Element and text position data

▼

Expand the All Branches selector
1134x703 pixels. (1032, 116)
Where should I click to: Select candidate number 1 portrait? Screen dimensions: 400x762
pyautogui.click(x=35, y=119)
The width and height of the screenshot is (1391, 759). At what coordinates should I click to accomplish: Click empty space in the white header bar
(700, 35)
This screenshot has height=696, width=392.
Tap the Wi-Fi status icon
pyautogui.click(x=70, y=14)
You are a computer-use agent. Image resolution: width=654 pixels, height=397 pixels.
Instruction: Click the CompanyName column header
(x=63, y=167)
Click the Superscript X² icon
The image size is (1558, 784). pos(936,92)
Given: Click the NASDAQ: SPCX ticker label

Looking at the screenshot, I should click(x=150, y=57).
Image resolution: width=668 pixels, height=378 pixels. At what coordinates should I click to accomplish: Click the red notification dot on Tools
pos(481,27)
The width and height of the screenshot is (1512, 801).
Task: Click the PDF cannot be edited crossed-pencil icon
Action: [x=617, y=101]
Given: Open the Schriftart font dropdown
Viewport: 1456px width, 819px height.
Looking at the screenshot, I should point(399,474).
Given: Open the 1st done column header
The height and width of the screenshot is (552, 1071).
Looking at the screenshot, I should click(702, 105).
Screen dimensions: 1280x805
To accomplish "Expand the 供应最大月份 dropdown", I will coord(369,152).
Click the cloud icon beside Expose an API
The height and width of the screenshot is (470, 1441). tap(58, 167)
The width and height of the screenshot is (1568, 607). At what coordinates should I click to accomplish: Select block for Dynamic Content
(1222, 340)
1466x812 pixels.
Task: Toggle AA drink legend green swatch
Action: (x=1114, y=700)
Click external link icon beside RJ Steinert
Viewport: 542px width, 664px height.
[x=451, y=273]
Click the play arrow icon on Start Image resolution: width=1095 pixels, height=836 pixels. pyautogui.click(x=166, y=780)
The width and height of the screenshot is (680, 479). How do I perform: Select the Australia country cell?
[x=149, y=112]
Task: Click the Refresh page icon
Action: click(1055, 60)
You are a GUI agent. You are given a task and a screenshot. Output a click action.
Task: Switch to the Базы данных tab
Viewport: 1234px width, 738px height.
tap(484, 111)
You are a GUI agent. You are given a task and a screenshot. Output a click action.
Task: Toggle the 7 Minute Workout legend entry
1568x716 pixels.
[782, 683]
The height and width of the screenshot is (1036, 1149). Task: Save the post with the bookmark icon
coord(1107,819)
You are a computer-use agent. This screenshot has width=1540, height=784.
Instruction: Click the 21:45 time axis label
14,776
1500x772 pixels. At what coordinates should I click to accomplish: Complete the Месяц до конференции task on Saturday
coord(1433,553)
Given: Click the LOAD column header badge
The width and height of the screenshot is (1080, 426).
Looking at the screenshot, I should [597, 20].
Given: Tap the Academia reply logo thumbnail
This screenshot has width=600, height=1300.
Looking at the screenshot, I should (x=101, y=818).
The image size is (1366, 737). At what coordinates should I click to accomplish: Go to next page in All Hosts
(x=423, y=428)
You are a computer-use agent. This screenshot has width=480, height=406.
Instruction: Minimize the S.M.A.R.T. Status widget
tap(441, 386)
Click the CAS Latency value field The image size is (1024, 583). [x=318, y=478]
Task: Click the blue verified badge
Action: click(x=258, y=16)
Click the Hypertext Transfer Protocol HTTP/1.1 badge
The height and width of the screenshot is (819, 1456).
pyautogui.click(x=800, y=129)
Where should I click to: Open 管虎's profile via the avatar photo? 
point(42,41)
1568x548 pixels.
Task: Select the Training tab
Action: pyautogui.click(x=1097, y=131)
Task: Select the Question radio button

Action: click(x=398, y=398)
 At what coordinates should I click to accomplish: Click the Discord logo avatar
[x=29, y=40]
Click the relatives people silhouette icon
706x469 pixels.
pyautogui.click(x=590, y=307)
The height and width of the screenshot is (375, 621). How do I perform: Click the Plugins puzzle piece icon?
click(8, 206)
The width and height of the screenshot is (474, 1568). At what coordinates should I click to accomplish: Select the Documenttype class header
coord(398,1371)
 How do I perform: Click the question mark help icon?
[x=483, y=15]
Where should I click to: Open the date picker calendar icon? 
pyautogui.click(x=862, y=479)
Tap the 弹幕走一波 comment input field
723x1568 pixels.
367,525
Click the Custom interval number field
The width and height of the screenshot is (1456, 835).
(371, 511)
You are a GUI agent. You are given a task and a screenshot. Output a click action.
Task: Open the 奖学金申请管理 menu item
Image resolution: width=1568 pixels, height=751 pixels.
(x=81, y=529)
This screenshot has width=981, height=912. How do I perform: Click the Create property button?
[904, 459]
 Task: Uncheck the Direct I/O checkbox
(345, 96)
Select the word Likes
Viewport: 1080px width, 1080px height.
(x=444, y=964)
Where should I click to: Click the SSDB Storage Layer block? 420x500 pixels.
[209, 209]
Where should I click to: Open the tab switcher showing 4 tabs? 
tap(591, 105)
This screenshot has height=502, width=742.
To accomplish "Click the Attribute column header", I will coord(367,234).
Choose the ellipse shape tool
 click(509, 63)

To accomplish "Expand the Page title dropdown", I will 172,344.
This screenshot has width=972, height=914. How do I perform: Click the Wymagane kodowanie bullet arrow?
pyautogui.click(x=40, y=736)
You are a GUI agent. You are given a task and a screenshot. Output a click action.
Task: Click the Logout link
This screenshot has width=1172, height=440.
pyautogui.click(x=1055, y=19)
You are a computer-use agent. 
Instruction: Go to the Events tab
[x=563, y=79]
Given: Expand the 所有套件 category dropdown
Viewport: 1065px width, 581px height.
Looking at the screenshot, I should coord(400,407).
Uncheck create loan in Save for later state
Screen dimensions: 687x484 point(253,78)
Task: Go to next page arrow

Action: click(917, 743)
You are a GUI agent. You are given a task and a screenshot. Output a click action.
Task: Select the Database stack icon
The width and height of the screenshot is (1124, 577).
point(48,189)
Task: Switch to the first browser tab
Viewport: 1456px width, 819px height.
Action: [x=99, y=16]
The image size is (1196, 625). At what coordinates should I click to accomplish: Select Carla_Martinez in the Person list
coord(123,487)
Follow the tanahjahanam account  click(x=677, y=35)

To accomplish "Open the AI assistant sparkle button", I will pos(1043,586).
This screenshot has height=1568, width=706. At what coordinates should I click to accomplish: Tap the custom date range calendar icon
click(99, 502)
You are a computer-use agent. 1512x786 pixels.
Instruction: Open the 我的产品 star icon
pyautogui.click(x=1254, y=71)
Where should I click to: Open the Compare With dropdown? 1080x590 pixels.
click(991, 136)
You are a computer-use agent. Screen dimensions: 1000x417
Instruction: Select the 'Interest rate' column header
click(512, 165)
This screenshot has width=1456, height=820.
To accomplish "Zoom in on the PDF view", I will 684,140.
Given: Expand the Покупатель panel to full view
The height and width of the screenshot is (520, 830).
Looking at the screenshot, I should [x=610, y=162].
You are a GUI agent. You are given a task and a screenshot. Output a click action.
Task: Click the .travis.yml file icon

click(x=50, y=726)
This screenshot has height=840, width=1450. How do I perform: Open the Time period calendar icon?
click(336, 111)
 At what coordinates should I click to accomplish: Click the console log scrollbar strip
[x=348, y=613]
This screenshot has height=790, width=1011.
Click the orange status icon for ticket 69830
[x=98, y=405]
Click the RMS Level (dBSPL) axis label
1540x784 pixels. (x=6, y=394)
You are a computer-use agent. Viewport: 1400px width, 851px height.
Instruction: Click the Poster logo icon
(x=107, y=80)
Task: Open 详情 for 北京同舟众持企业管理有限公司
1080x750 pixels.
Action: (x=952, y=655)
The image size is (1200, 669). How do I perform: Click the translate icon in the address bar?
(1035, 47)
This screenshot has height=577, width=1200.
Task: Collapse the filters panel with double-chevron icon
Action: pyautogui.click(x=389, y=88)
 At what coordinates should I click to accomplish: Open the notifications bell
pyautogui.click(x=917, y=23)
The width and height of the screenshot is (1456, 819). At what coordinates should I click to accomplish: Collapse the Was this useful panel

▲

• [What is expected]: How many lines of the entries above contain the string "legend"? Reply with the number alone.

• [Response to the task]: 2